Supongamos ahora que algunos de entre nosotros siguiesen el ejemplo dado por el Hno. Howland. Si, cuando nuestros hermanos albergan malas sospechas, fuésemos a decirles: "Perdonadme el mal que os pude hacer," se quebrantaría el hechizo de Satanás y nuestros hermanos quedarían libres de sus tentaciones. No dejéis que alguna cosa se interponga entre vosotros y vuestros hermanos. Si hay algo que podáis hacer para disipar las sospechas, aun al precio de un sacrificio, no vaciléis en hacerlo. Dios quiere que nos amemos unos a otros como hermanos.

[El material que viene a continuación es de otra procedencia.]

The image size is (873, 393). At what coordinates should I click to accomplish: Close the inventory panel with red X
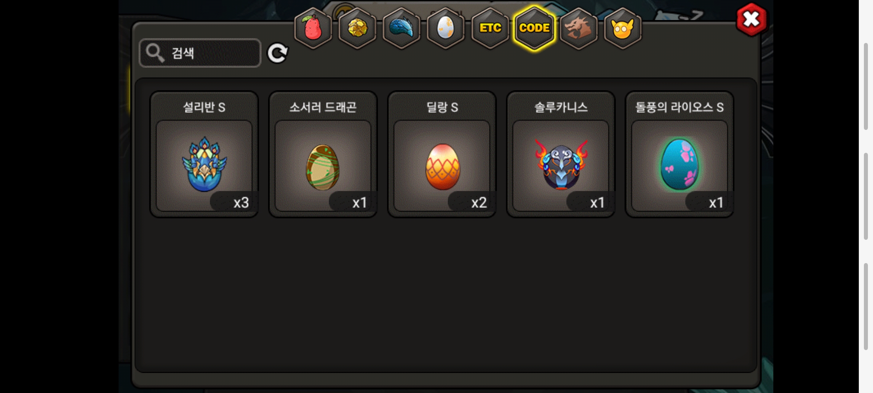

El quiere que seamos compasivos y amables. Quiere que cada uno se habitúe a pensar que sus hermanos le aman y que Jesús le ama. El amor engendra amor.

Alberguemos el amor de Cristo

¿Esperamos ver a nuestros hermanos en el cielo? Si podemos vivir con ellos aquí en paz y armonía, entonces podremos hacerlo también allá arriba. Pero, ¿cómo habríamos de vivir con ellos en el cielo, si no podemos hacerlo aquí sin rencillas y disputas continuas? Los que siguen una conducta que tiende a separarlos de sus hermanos y provocan discordia y disensiones, necesitan una conversión radical. Es necesario que nuestros corazones sean enternecidos y subyugados por el amor de Cristo. Debemos cultivar el amor que él manifestara al morir en la cruz del Calvario. Debemos allegarnos siempre más al Salvador. Debemos orar más y aprender a ejercitar nuestra fe. Necesitamos más benignidad, compasión y bondad. Pasamos sólo una vez por este mundo. ¿No nos esforzaremos por dejar impreso el sello de Jesús sobre las personas con quienes vivimos?

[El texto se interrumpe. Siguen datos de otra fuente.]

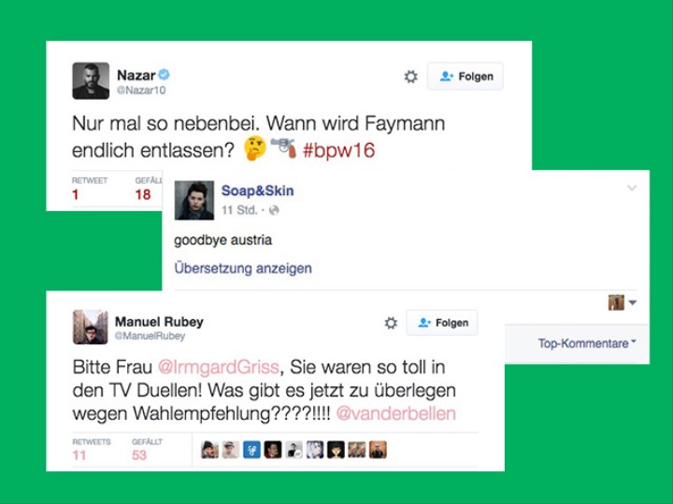Viewport: 673px width, 504px height.
Task: Open hashtag #bpw16
Action: (x=338, y=150)
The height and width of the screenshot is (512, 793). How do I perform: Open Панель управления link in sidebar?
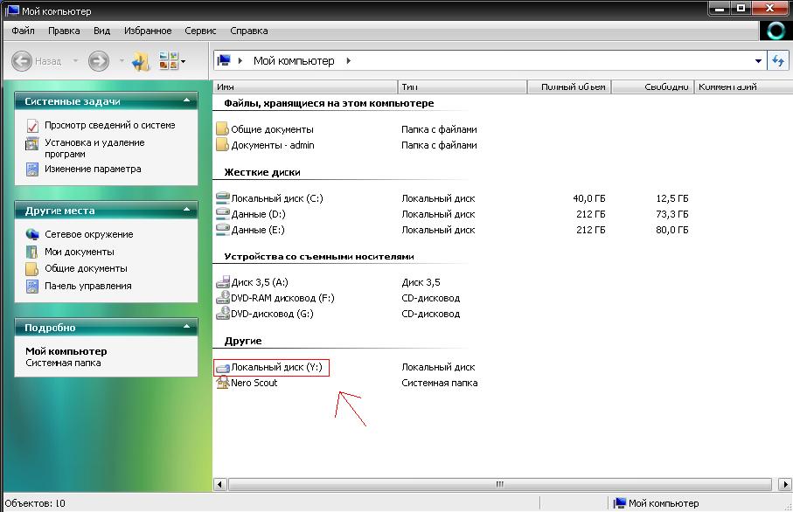pyautogui.click(x=87, y=286)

Nuestros duros corazones deben ser quebrantados. Debemos alcanzar una unidad perfecta y comprender que hemos sido rescatados por la sangre de Jesús de Nazaret. Diga cada cual para sí: "El dió su vida por mí y quiere que, mientras paso por el mundo, yo revele el amor manifestado por él al entregarse por mí." Cristo llevó nuestros pecados en su cuerpo sobre la cruz, para que Dios, permaneciendo justo, pudiese ser el que justifica a los que creen en él. La vida eterna está reservada para cuantos se entregan al Salvador.

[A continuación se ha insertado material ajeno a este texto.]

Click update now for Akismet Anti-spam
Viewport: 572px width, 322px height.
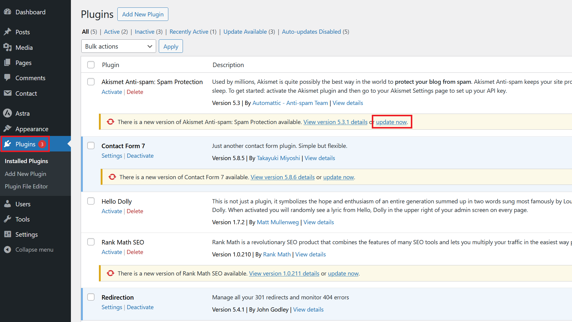click(391, 122)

Yo deseo ver al Rey en su hermosura. Deseo ver su belleza sin par. Y deseo que vosotros también podáis contemplarle. Cristo llevará a sus redimidos a lo largo del río de la vida, y les explicará todo lo que les fuera motivo de perplejidad en este mundo. Los misterios de la gracia se descubrirán ante su mirada. Allí donde sus mentes finitas sólo discernían confusión y desorden, percibirán la más perfecta y hermosa armonía.

Sirvamos al Señor con toda nuestra capacidad, con toda nuestra inteligencia. Esta se desarrollará a medida que hagamos uso de ella. Nuestra experiencia religiosa se afirmará a medida que vayamos poniendo más religión en nuestra vida diaria. Así iremos ascendiendo poco a poco por la escalera que lleva al cielo, hasta que podamos, desde la cima de la misma, poner el pie en el reino de Dios. Seamos cristianos en este mundo; y tendremos la vida eterna en el reino de gloria.

Cuando hay unidad entre los discípulos de Cristo, ella constituye una evidencia de que el Padre envió a su Hijo para salvar a los pecadores. Atestigua su poder; porque sólo el poder milagroso de Dios puede poner armonía en las acciones de seres humanos que difieren por sus temperamentos, e inspirarles a todos el deseo de decir la verdad con amor.

Las advertencias y los consejos de Dios son claros y positivos. Cuando, al leer las Escrituras, vemos el bien que resulta de la unión y el mal que produce la desunión, ¿cómo podemos negarnos a recibir la Palabra de Dios en nuestros corazones? La suspicacia y la desconfianza son una mala levadura. La unidad atestigua la potencia de la verdad.